Eigenvalue of rank 2 matrix Suppose $x$ and $y$ are two linearly independent nonzero vectors in $\mathbb{R}^n$. Then we know that the matrix $M = xy^T + yx^T$ is a rank 2 matrix. I seem to have made the observation that the two nontrivial eigenvalues of $M$ are given by $\lambda_{1,2} = x^Ty \pm \|x\|\|y\|$. For example if $x = \begin{bmatrix}a & b\end{bmatrix}^T$ and $x = \begin{bmatrix}c & d\end{bmatrix}^T$, then the characteristic polynomial is given by $${{s}^{2}}-\left( 2{{x}^{T}}y \right)\cdot s-{{\left( bc-ad \right)}^{2}}$$
and application of the quadratic formula verifies that discriminant part (under the square root) is given by: $4\left( {{a}^{2}}+{{b}^{2}} \right)\left( {{c}^{2}}+{{d}^{2}} \right)$ so the observation holds. I have tried some numeric computation for $n=3,4,5$ and the formula seems to work. But I haven't  been able to prove it. 
Approach one:
Write, 
\begin{align}
  \det \left( M-\lambda I \right) &=\det \left( x{{y}^{T}}+\underbrace{\left( -y{{x}^{T}}-\lambda I \right)}_{:=A} \right) \\ 
 & =-\left( 1+{{y}^{T}}{{\left( -y{{x}^{T}}-\lambda I \right)}^{-1}}x \right)\det \left( y{{x}^{T}}+\lambda I \right) \\ 
\end{align}
and try to use the lemma but that didn't take me anywhere. 
Approach two:
\begin{align}
  & Mv=x{{y}^{T}}v+y{{x}^{T}}v=\left( {{x}^{T}}y+\left\| x \right\|\left\| y \right\| \right)v \\ 
 & \Rightarrow x{{y}^{T}}v+y{{x}^{T}}v={{x}^{T}}yv+v\sqrt{{{x}^{T}}x{{y}^{T}}y} \\ 
\end{align}
and try to match the left and right hand side, but I couldn't get that to work either. 
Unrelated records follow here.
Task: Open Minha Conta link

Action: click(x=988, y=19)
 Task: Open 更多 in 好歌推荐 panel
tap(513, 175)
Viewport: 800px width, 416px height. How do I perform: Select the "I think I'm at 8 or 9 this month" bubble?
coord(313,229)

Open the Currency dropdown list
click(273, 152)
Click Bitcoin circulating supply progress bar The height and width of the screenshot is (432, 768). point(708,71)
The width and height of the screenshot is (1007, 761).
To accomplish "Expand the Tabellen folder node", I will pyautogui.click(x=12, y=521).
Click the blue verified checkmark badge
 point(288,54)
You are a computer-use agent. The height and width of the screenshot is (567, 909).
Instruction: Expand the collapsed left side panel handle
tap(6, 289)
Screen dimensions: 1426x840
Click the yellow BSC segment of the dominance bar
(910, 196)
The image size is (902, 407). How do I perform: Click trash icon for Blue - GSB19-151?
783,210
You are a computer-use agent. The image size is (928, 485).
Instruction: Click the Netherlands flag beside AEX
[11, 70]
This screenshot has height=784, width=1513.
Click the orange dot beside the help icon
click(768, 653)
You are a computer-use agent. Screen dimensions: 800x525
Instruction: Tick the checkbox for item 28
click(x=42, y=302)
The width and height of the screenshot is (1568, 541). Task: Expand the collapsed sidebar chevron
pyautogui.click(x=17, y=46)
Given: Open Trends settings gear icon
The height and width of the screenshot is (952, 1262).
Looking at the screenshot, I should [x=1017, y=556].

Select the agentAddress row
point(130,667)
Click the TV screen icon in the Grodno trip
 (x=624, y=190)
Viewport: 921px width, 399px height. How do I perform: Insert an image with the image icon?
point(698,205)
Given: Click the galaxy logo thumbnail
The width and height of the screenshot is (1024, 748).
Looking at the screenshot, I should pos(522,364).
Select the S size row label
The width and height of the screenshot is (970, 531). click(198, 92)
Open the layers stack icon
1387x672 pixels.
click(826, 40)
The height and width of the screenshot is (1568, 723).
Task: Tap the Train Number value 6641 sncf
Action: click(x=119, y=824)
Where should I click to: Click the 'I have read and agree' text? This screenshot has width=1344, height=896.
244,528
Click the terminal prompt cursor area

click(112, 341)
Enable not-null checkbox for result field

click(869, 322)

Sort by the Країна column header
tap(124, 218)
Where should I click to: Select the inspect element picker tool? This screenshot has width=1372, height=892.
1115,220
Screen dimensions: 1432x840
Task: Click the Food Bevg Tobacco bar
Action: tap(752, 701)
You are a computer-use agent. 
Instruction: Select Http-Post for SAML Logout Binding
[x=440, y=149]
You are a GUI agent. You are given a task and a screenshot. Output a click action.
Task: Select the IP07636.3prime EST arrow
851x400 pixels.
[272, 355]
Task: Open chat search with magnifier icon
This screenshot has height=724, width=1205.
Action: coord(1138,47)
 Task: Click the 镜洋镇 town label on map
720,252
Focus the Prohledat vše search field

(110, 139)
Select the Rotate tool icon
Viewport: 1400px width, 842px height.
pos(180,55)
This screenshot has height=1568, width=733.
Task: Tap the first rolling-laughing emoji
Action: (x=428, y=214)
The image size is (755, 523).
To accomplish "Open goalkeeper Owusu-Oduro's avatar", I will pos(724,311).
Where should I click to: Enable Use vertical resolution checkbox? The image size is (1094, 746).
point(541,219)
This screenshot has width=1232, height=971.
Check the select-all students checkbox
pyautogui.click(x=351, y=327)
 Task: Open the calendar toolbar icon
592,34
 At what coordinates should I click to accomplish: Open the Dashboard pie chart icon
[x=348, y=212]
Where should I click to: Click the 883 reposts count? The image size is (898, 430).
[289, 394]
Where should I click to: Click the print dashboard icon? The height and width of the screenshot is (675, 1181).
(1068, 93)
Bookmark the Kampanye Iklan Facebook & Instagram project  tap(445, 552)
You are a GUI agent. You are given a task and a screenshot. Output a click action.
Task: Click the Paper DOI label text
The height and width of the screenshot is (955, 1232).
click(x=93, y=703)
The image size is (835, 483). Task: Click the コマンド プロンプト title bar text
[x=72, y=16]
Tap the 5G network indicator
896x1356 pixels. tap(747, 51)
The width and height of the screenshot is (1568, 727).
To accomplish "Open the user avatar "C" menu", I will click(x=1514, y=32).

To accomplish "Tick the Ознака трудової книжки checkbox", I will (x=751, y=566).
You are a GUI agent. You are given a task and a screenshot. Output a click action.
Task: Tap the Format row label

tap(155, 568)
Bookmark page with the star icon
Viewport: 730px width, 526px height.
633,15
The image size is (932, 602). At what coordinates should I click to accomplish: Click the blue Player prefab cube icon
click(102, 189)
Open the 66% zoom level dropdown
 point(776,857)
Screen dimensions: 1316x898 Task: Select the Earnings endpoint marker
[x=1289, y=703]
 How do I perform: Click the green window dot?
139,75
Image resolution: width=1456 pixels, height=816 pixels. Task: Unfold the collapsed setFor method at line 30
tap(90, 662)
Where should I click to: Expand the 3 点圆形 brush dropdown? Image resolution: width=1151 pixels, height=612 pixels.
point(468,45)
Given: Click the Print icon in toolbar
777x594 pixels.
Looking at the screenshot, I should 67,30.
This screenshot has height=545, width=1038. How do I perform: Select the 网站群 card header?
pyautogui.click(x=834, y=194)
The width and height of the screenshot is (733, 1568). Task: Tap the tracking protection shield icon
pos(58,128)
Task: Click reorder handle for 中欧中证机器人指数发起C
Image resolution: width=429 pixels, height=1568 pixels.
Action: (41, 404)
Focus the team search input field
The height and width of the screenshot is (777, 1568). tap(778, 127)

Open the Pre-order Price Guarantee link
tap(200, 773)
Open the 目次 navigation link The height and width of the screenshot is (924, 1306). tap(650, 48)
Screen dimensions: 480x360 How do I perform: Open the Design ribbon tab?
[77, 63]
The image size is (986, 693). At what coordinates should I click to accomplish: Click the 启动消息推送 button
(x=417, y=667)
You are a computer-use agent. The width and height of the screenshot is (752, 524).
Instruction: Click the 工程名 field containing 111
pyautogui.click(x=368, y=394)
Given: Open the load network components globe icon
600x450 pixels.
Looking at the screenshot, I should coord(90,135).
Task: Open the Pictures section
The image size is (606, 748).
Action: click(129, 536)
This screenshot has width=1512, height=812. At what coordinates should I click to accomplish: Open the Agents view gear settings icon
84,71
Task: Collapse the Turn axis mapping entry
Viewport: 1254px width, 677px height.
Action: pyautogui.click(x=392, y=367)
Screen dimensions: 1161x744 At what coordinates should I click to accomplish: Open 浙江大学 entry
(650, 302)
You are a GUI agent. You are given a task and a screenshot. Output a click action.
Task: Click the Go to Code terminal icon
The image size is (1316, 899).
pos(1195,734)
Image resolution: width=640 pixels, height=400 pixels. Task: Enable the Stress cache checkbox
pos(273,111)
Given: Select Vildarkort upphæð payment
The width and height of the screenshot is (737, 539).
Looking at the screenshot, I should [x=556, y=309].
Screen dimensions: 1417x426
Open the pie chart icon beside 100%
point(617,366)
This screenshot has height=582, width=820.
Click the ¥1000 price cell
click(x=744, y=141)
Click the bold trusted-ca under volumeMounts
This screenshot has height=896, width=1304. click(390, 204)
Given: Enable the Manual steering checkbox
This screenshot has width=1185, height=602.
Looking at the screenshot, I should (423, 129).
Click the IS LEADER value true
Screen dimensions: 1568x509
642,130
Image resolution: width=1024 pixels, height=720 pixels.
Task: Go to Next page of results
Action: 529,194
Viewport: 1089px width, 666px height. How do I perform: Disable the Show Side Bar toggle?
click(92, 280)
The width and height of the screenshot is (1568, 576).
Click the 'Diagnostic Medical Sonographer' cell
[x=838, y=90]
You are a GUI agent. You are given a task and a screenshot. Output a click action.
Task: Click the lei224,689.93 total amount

Can someone provide a hint or proof? Also, how would one go about deriving what the eigenvectors corresponding to the two eigenvalues look like?
 A: An eigenvector $v$ of $M$, not belonging to the $0$ eigenvalue, should be in the subspace generated by $x$ and $y$. Therefore, $v=rx+sy$. If its eigenvalue is $\lambda$, then $\lambda (rx+sy)=Mv=x(y^T(rx+sy))+y(x^T(rx+sy))$. In other words,
$$(r(y^Tx)+s(y^Ty)-\lambda r)x+(r(x^Tx)+s(x^Ty)-\lambda s)y=0$$
Since $x,y$ are linearly independent, then each coefficient must be zero.
This is a homogeneous linear system in $r$ and $s$ with matrix $$\begin{pmatrix}y^Tx-\lambda&y^Ty\\x^Tx&x^Ty-\lambda\end{pmatrix}$$
Therefore, the eigenvalues are the roots of $$\lambda^2-(y^Tx+x^Ty)\lambda+(y^Txx^Ty-x^Txy^Ty)=0$$
Or what is the same
$$\lambda^2-\left[(x^Ty+\|x\|\|y\|)+(x^Ty-\|x\|\|y\|)\right]\lambda +\left((x^Ty)^2-(\|x\|\|y\|)^2\right)=0$$
from where you see that those are the roots.

Alternatively, try the vectors $v_\pm=\|y\|x\pm\|x\|y$. For these
$$Mv=x(\|y\|y^Tx\pm\|x\|\|y\|^2)+y(\|y\|\|x\|^2\pm\|y\|x^Ty)=(x^Ty\pm\|x\|\|y\|)v_\pm$$
Observe that, by Cauchy's inequality, the eigenvalues $x^Ty\pm\|x\|\|y\|$ are either equal or zero if and only if $x$ and $y$ are linearly dependent.